The ever-increasing cost of climate policy is one reason the rich world is cutting back in many other areas, including aid to the world's poorest.

That, in part, is why philanthropist Bill Gates has called for a strategic pivot on climate.

He has laid out three tough truths: Climate change is serious but "will not lead to humanity's demise"; temperature is not the best progress metric; and we should instead focus on boosting human welfare. [bold added]
That's the good news.

The bad news is that, here in the United States, the Trump administration, which deserves credit for backing off from many of these policies, discredits itself regarding other things on a daily basis and undermines its good policies with such economic snake oil as import taxes and partial nationalizations.
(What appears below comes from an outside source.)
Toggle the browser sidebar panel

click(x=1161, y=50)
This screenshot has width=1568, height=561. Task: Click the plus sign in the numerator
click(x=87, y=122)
Whatever gains may be more than offset to begin with -- and Trump's unpopularity has the Democrats smelling blood.

Lomborg warns them and the rest of us that the Democrats returning to power will be a very bad thing with regard to these policies, unless Democrats rethink their support for them:
Yet Democratic politicians in the US -- from California Gov. Gavin Newsom, who vowed at COP30 to force the United States back into the Paris Agreement, to Senate Minority Leader Chuck Schumer, who threatens a "nuclear option" if California's strict vehicle emission standards are revoked -- must recognize that aggressive climate mandates are courting a severe voter backlash.
This is no surprise. Many statist policies are known to drag down the economy, and yet are impossible to rescind. This problem Lomborg never really deals with, although Ayn Rand addressed the issue many times: These policies are enacted because most people see them as moral. For the same reason, opponents lose their nerve and never uproot them for fear of being seen as immoral.
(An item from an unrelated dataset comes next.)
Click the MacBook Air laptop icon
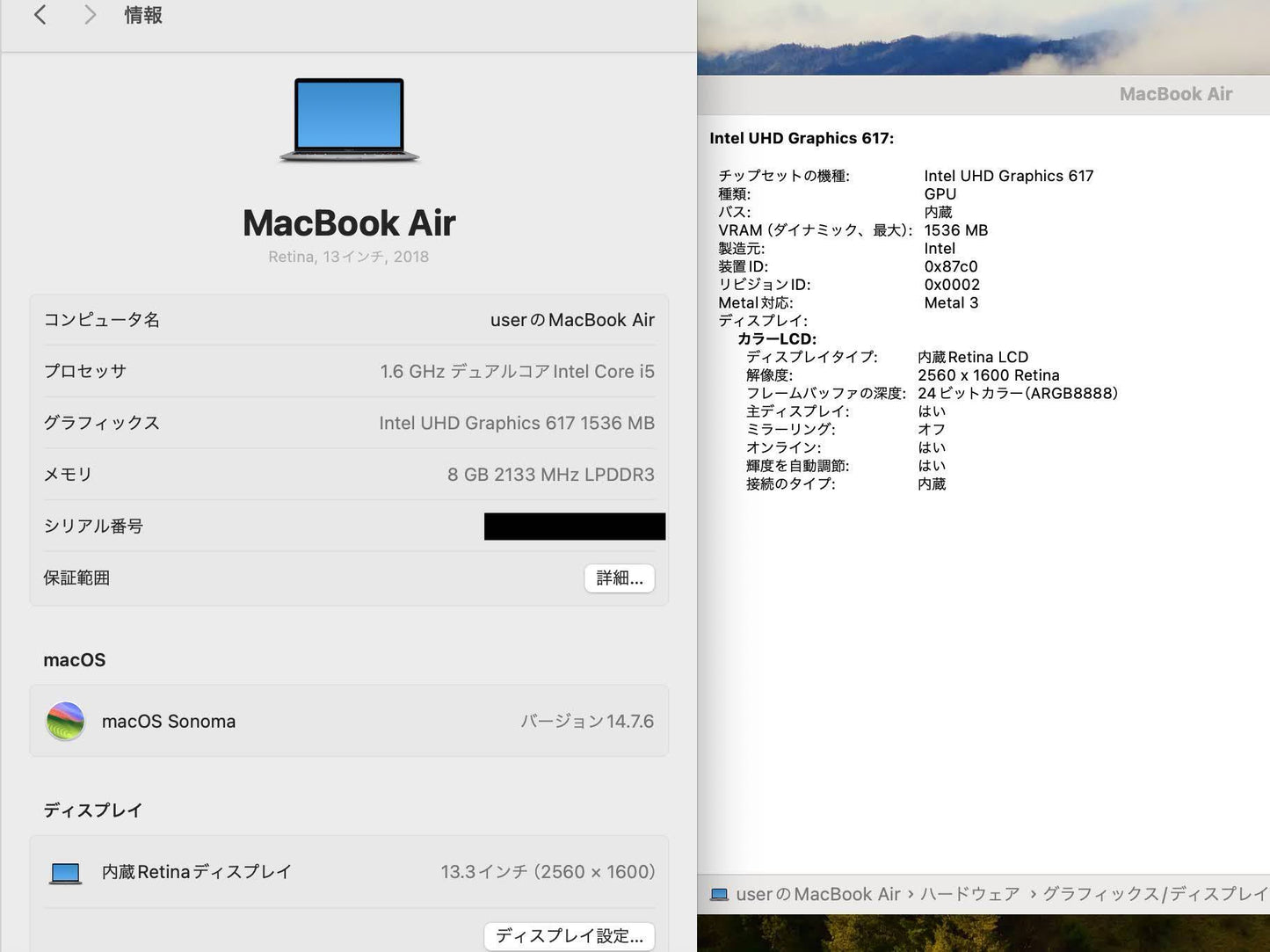Image resolution: width=1270 pixels, height=952 pixels. coord(349,120)
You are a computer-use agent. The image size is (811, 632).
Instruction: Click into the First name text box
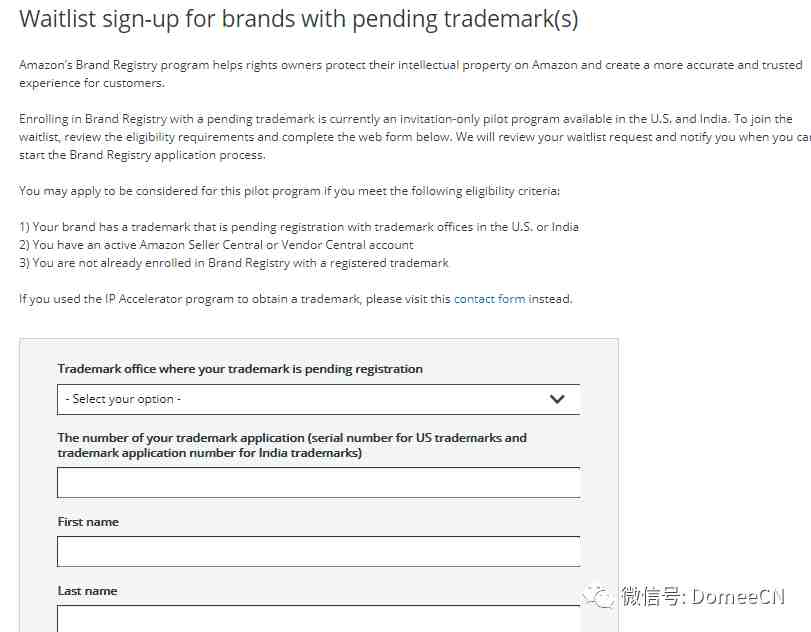click(x=319, y=551)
Practically everyone agrees (wrongly) that morality demands sacrifice. On might argue that, at least Bill Gates types want humans to benefit from these sacrifices, but that is no challenge to the idea that it is okay for governments to steal from us and order us around.

On top of that, as Harry Binswanger recently pointed out, climate catastrophists already have a ready answer for Gates and his ilk:
[N]one of the predicted disasters have come to pass. All the warnings and the alarms about "the death of the planet" were wrong. None of the IPCC models were right in their predictions of what global temperatures were going to be.

More than that: climate has not changed in 100 years.

There's no obvious difference from 1925 in the weather of Paris, Albuquerque, Sydney, New York City, Tokyo, Buenos Aires, San Francisco, London, Tel Aviv ... you name it.

Some people are beginning to notice. Even some climate scientists. So what is the new line?

"See what we saved you from?!"

The discrepancy between how planet Earth is and what they claimed it would be is being sold as a victory for recycling, better smokestacks, and the Paris Accords. I kid you not.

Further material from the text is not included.